__Brief__
Tell how many lines of the data below have the string "Check" in them. Say nothing more.

Records contained in a dataset
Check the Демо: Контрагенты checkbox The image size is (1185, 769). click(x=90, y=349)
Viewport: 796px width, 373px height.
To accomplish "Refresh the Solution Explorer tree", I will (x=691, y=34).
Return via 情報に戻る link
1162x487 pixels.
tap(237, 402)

--

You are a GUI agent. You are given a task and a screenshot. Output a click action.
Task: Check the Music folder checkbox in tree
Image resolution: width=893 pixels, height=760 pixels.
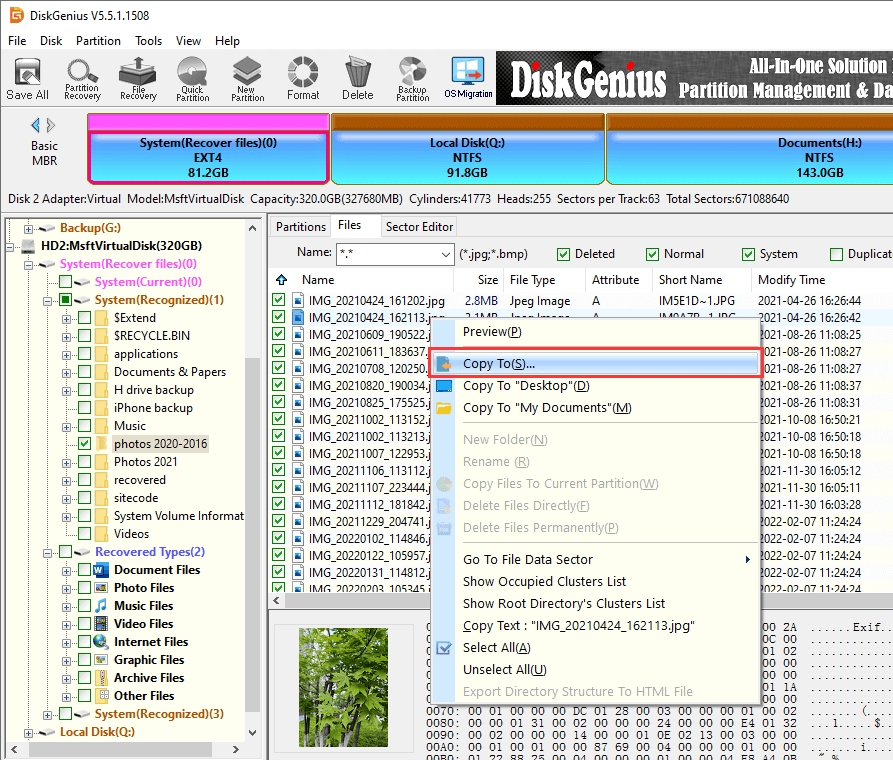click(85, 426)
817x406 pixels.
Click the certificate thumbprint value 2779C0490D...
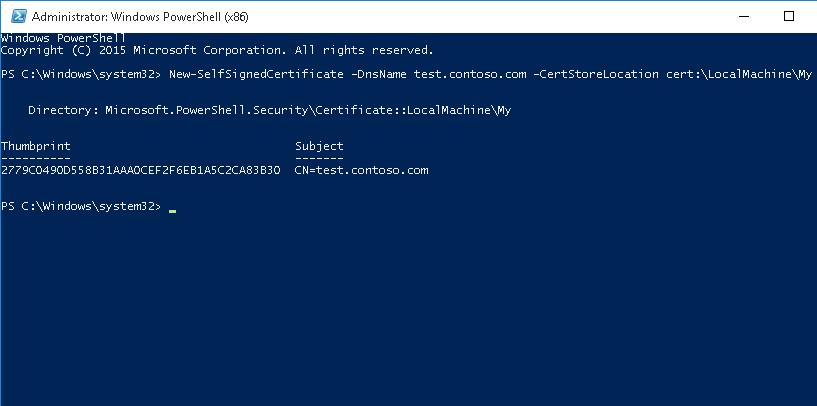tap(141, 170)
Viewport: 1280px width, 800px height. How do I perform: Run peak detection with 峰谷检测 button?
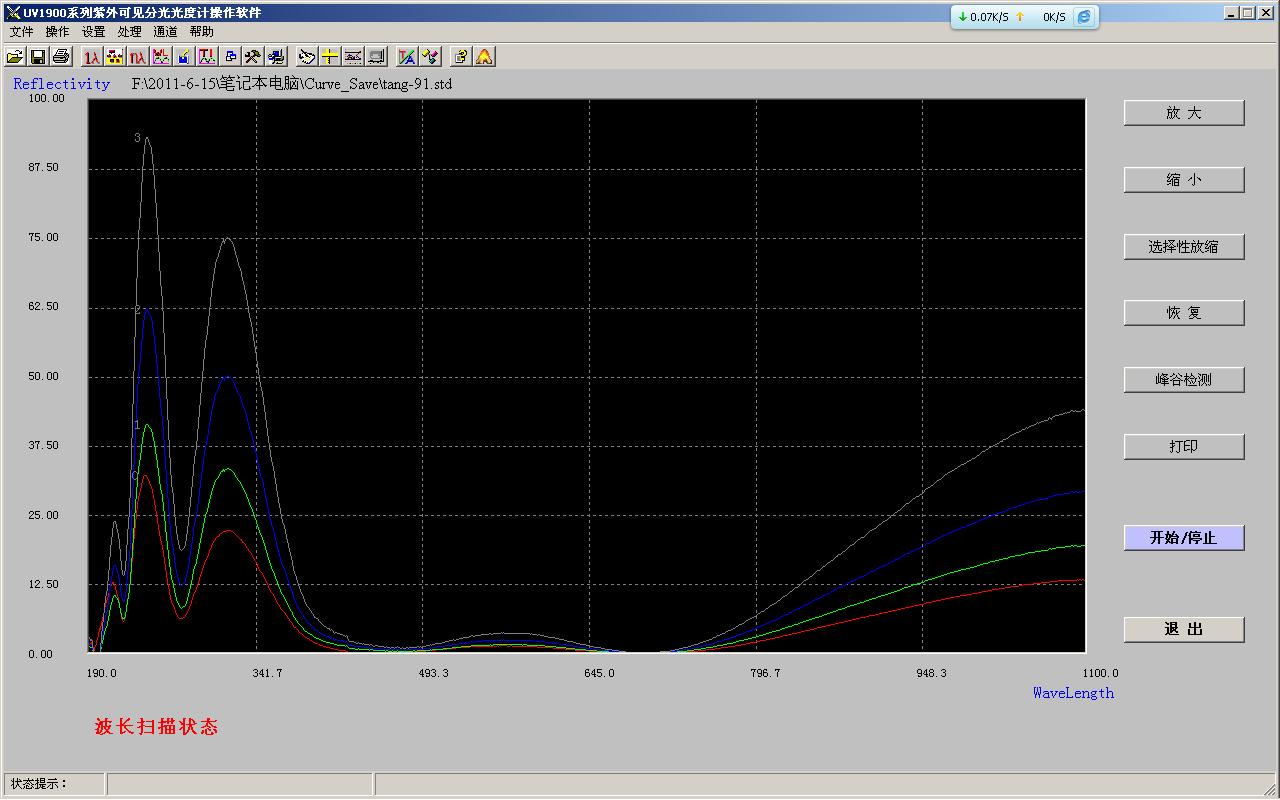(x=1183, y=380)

__Result for this exercise__
2